Degenerative and regenerative peripheral processes are associated with persistent painful chemotherapy-induced neuropathies in males and females.

This study investigated the time course of gene expression changes during the progression of persistent painful neuropathy caused by paclitaxel (PTX) in male and female mouse hindpaws and dorsal root ganglia (DRG). Bulk RNA-seq was used to examine these gene expression changes at 1, 16, and 31 days post-last PTX. At these time points, differentially expressed genes (DEGs) were predominantly related to the reduction or increase in epithelial, skin, bone, and muscle development and to angiogenesis, myelination, axonogenesis, and neurogenesis. These processes are accompanied by the regulation of DEGs related to the cytoskeleton, extracellular matrix organization, and cellular energy production. This gene plasticity during the progression of persistent painful neuropathy could be interpreted as a biological process linked to tissue regeneration/degeneration.
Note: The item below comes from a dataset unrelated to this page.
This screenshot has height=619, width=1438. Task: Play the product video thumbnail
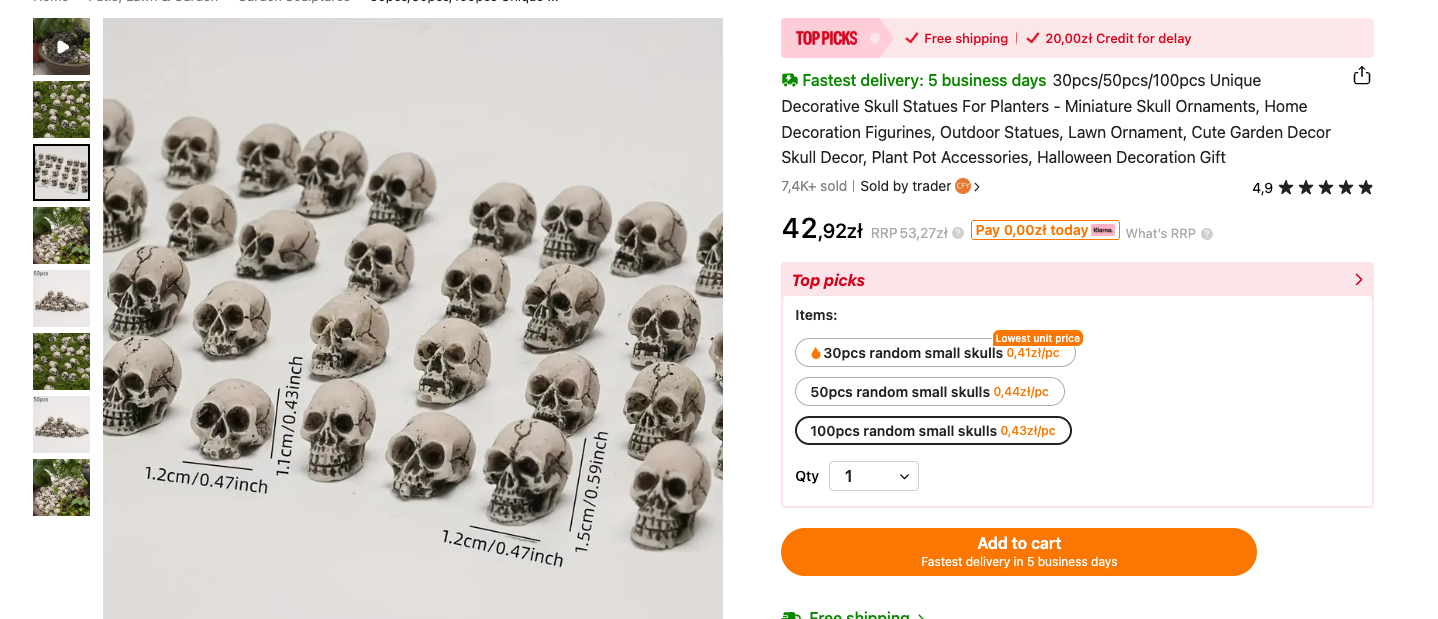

In contrast, gene plasticity related to immune processes was minimal at 1-31 days after PTX. It was also noted that despite similarities in biological processes and pain chronicity between males and females, specific DEGs differed dramatically according to sex. The main conclusions of this study are that gene expression plasticity in hindpaw and DRG during PTX neuropathy progression similar to tissue regeneration and degeneration, minimally affects immune system processes and is heavily sex-dependent at the individual gene level.